De que maneira o processo com Marina Person em "Califórnia", há exatos 10 anos, talhou teu olhar para os encontros que teve depois com diretores de veio autoral?

Eu tive o privilégio de trabalhar com a Ma no meu primeiro trabalho de um longa, né? "Califórnia" foi um filme autoral, uma história muito preciosa pra Marina, e era uma direção que estava muito próxima dos atores. A Marina era uma diretora muito aberta, muito parceira, não à toa, somos melhores amigos hoje, depois de dez anos. Dali veio o termômetro de ter atuação como uma das prioridades do trabalho. Isso virou um parâmetro pra mim.
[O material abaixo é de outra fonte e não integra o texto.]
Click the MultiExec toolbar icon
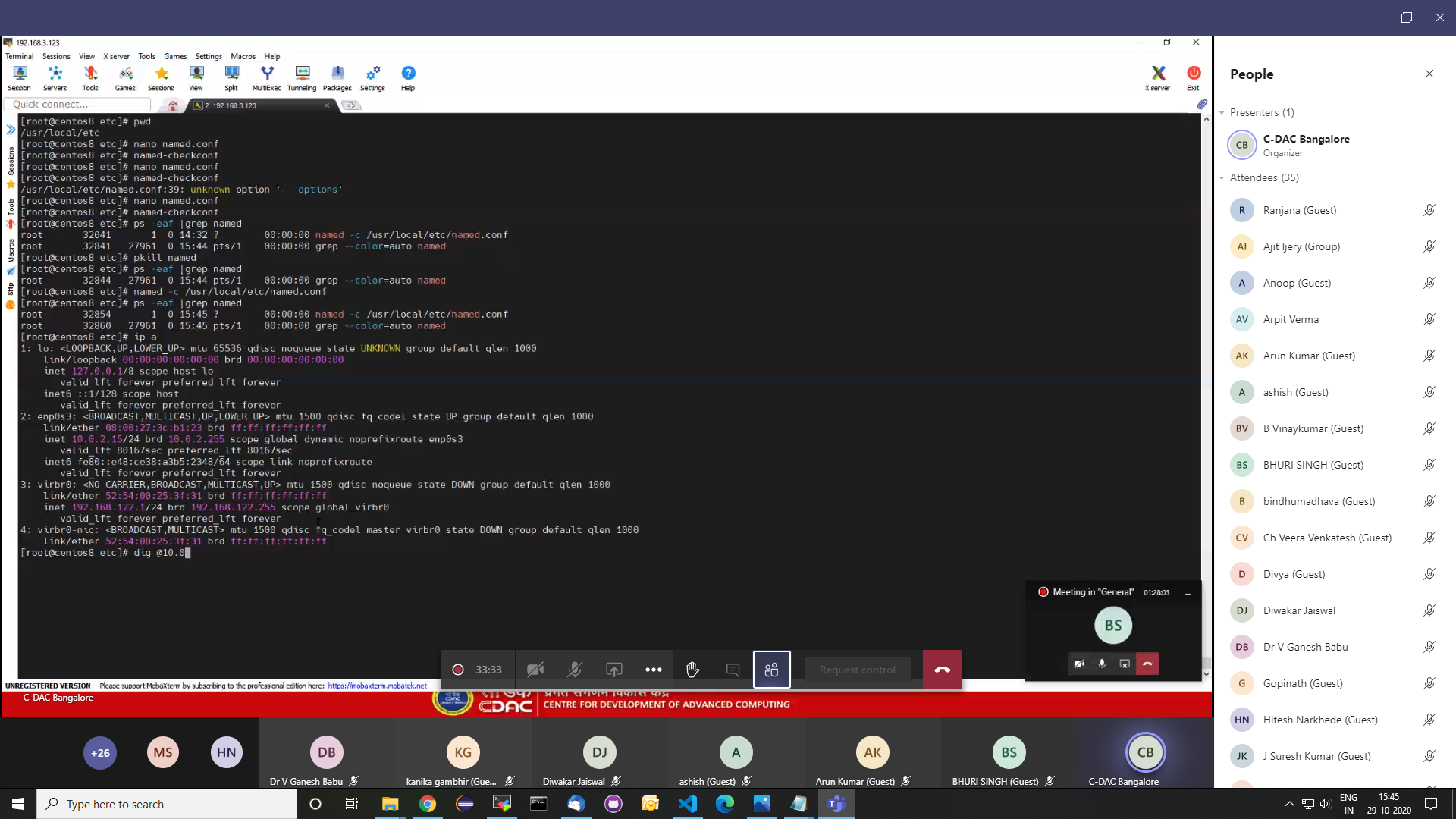This screenshot has width=1456, height=819. pos(266,78)
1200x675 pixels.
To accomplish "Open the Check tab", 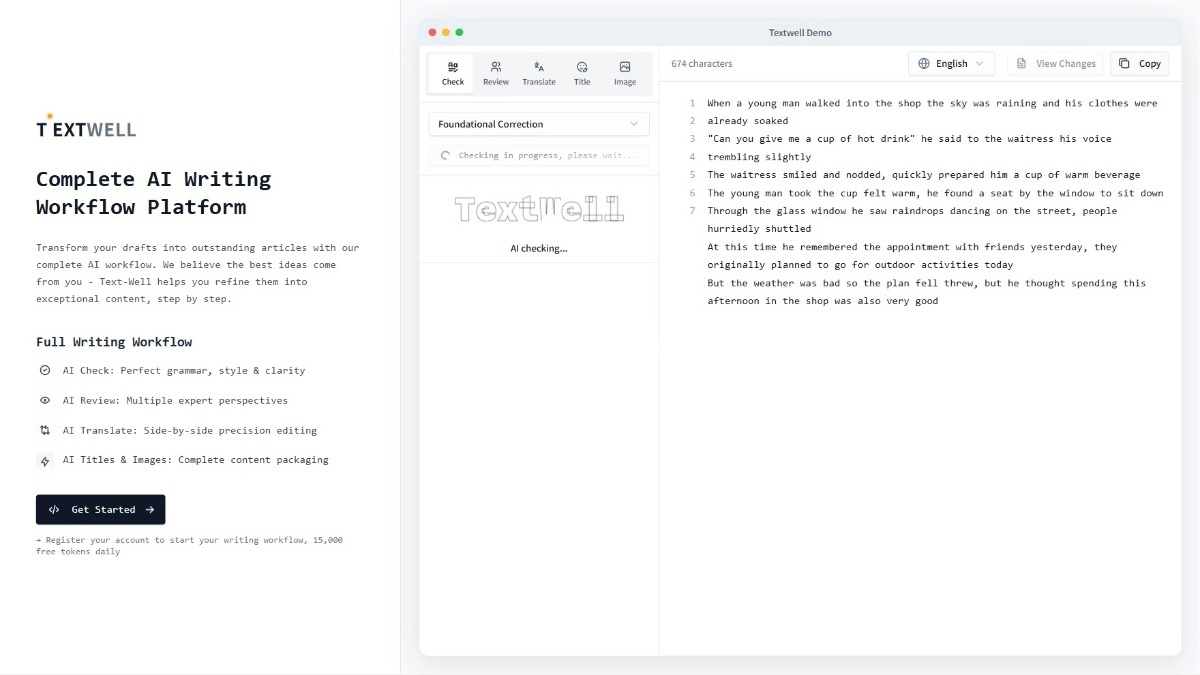I will point(453,73).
"A Batalha da Rua Maria Antônia" tira o fôlego das plateias com seu engenho narrativo. Como foi o trabalho com as/colegas em relação ao procedimento do plano-sequência?

A gente ensaiou muito esse filme. Foi, mais ou menos, um mês de ensaio. A Vera conseguiu montar um grupo de teatro para esse filme. No sentido de que a gente virou um coletivo muito azeitado, a gente se conhecia muito, conhecia muito o roteiro, a história, as personagens, o mapa do espaço que a gente ia filmar - o que era muito importante para o plano-sequência. Dois dias antes da filmagem, fomos para o set, que era na Secretaria de Justiça de SP, do lado do Pátio do Colégio, e o prédio era só pra gente. Ensaiamos com câmeras, equipe e figuração por dois dias e gravou tudo em duas semanas, o que é raro para o cinema.

Quais serão seus novos trabalhos nas telas?

Eu tenho "Isabel", que é um filme que gravei com a Marina Person e é dirigido pelo Gabe Klinger. O filme conta a história de uma sommelier de vinhos naturais que abre seu próprio bar de vinhos e vai se afundando num buraco e levando algumas pessoas com ela. Também tem o filme "O Rei da Internet", dirigido pelo Fabrício Bittar. Conta a história de um hacker brasileiro chamado Daniel Nascimento, e eu faço o amigo dele, o João. Tem outros projetos sobre os quais ainda não posso falar.